Posts Tagged ‘doctor who’

In this week’s New Yorker

November 10, 2013

new yorker cover nov 11
I read Nicholas Lemann’s profile of SEC chair Mary Jo White from beginning to end, though I’m not sure why. Ditto Jill Lepore’s piece on “Doctor Who,” even though I’m not a fan and don’t really understand the appeal (unlike Andy, who is a rabid fanboy excited that he’s been invited to watch the 50th anniversary season-opener broadcast live in a movie theater). I loved Joan Acocella’s breezy digest of competing translations of Boccaccio’s Decameron, and Emily Nussbaum almost convinced me that “It’s Sunny in Philadelphia” is worth watching. In her review she says “It’s as unhinged as ‘Monty Python’ but as polished as ’30 Rock.” Which sounds impressive, except that I’m not a fan of either show. (One of the great things about good writers reviewing television is that they tell all the best jokes, so you don’t actually have to watch the shows.)
Marianne Moore, Poet, 1957_jpg
My favorite piece in the magazine this week is Dan Chiasson’s essay about Marianne Moore, on the occasion of Linda Leavell’s new biography Holding On Upside Down. Moore’s life story is quite amazing: her father went mad before she was born and so she virtually never knew him; her mother had a ten-year love affair with a woman while raising her daughter; and after her mother broke up with her lesbian lover, Moore and her mother moved in together and shared a bed until the mother died when the poet was 60 years old.

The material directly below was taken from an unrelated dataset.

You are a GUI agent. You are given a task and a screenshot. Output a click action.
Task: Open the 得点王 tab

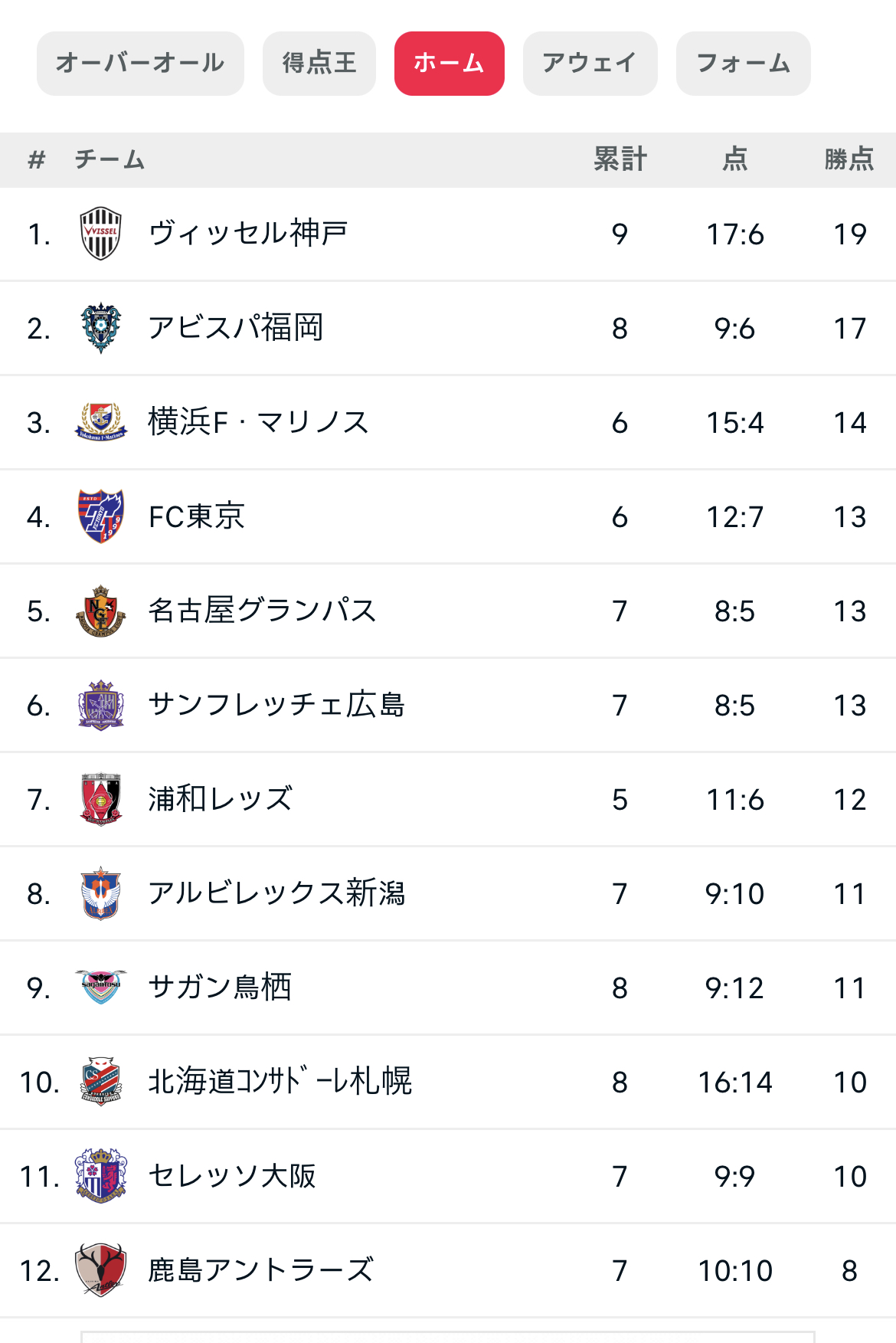click(x=319, y=64)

Chiasson’s piece is terrific, as is his conversation with Sasha Weiss on the New Yorker Out Loud podcast this week. (Apparently, the poet’s first name is pronounced as if it were Marion, not Mary Anne. Who knew?) One great factoid: “Ford famously hired her to name its much anticipated new model for the year 1958. The episode has struck some as pitiful—a great poet pandering to the crassest patron—but her submissions are unforgettable: Mongoose Civique, Utopian Turtletop, Pastelogram. Ford said no thanks, and went with Edsel.”